→ **Activity**:
Your job is to transcribe the material exactly. Keep every line.
--- Supplied material Enclosed Below ---
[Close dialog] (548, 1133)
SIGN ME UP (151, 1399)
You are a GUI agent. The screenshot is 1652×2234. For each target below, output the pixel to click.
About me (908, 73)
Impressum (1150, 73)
--- End of Enclosed Supplied material ---
→ **Your solution**:
[Close dialog] (548, 1133)
SIGN ME UP (151, 1399)
You are a GUI agent. The screenshot is 1652×2234. For each target below, output the pixel to click.
About me (908, 73)
Impressum (1150, 73)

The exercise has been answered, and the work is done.